Les statistiques peuvent être porteuses d’enseignements, mais il faut regarder comment elles sont construites et avoir conscience de leurs limites. Le reste, c’est mon travail de sociologue. J’évoque l’invisibilisation des accidents du travail, il était donc normal que j’interroge les premiers concernés. On ne les entend jamais. Cette parole, on ne peut l’obtenir qu’en faisant des entretiens. Elle permet, par exemple, de constater l’écart entre le travail prescrit et le travail réel. On peut avoir des consignes de sécurité fixées au mur, mais, dans la réalité, pour tenir le délai, tout le monde enfreint ces règles.

Quels sont les mythes à casser ?

Tout l’enjeu, c’est de s’interroger sur l’organisation du travail et de la remettre en question pour sortir de cette vision d’une victime qui l’aurait bien cherché ou qui aurait manqué de prudence. Les prises de risque et les contraintes sont parfois complètement intériorisées et il faut, selon moi, examiner l’organisation du travail qui se cache derrière.

C’est-à-dire ?

Le travail moderne est marqué par une très forte intensification, que ce soit dans les services ou dans l’industrie. Aujourd’hui, notre organisation du travail incite à produire plus avec moins. Ce n’est pas une gestion durable des ressources humaines. C’est important d’être bien dans son travail, on y construit des liens. C’est une activité sociale centrale. Mais le fait qu’il y ait tant de maladies professionnelles et d’accidents doit nous alerter.

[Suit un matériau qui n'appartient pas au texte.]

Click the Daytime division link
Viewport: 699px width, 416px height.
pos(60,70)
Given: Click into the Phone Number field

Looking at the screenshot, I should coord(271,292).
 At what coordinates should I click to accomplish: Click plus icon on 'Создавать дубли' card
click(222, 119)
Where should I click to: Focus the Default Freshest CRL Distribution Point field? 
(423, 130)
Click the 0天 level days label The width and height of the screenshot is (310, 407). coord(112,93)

Notre organisation du travail n’accorde plus de temps à la transmission du savoir-faire. On ne valorise pas l’expérience des anciens et les jeunes travailleurs doivent être directement opérationnels. De la part du collectif, il faudrait plus de transmission, d’expérience et de formation. Il faut aussi intégrer davantage les travailleurs dans l’analyse des accidents, dans les démarches qui visent à comprendre comment ils surviennent pour mieux organiser la prévention. Ce qui est fait aujourd’hui n’est pas suffisant.

Pourquoi ce sujet est-il aujourd’hui dépolitisé ?

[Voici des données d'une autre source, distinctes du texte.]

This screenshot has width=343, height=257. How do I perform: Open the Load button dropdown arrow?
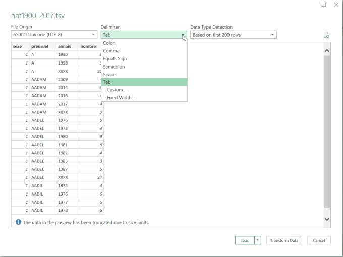click(258, 240)
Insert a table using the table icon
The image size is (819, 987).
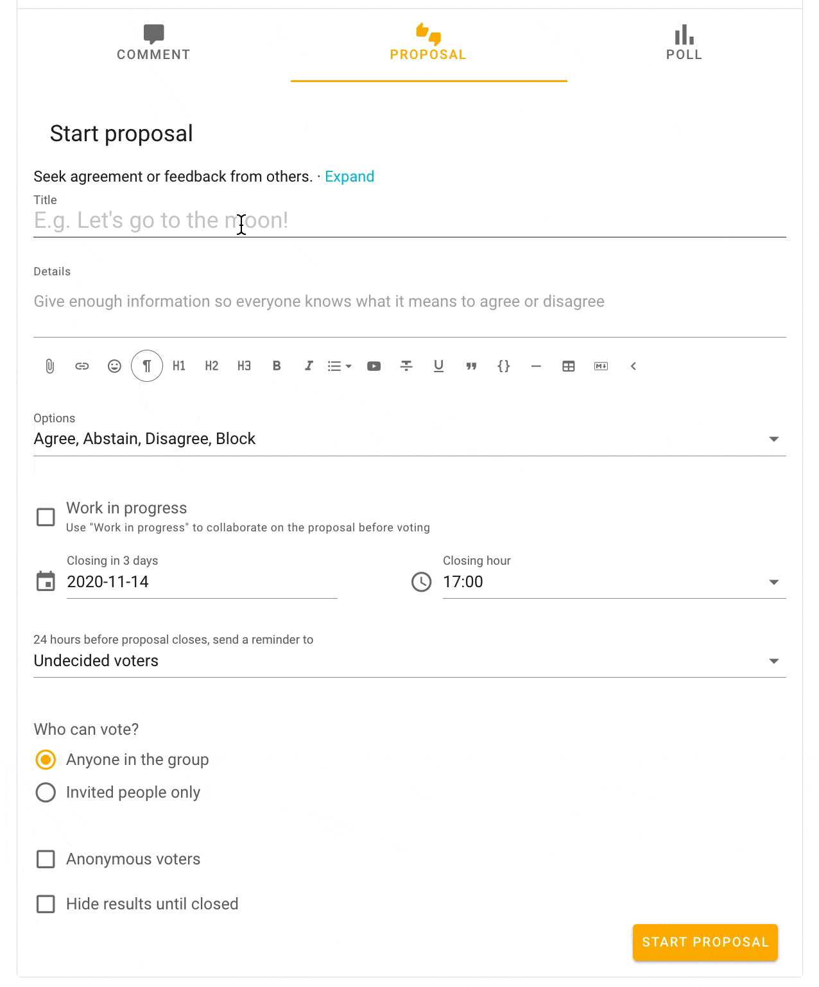(569, 366)
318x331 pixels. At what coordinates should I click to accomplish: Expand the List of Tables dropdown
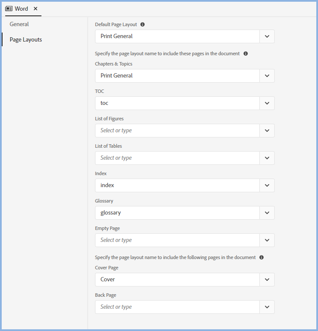[267, 158]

Puisqu’il y a une automatisation de la prise en charge, on s’intéresse moins aux causes de l’accident et aux réponses à apporter pour les prévenir. Ce compromis entre le monde patronal et ouvrier, appelé « paix sociale » par certains historiens, a contribué à la dépolitisation. Dès qu’on met en place un système d’indemnisation automatique, des logiques plus individuelles d’accès aux droits sont encouragées, aux dépens de logiques collectives de lutte contre les causes.

Un silence surprenant est celui des syndicats…

Dans les années 70, à une époque où les taux d’accidents étaient élevés, il y avait des mobilisations très fortes. Ce qu’on peut observer aujourd’hui, c’est que les enjeux de santé au travail ne sont pas simples à mettre en avant. Les syndicats se mobilisent sur des questions de préservation de l’emploi, de pouvoir d’achat et de salaires. La question de la santé contre l’emploi traverse toute l’histoire syndicale. Il y a toujours la crainte que les améliorations apportées sur le plan de la sécurité entraînent un coût qui pourrait nuire à l’activité de l’entreprise… Résultat, au nom de l’emploi, tout est justifiable et on accepte des conditions de travail délétères.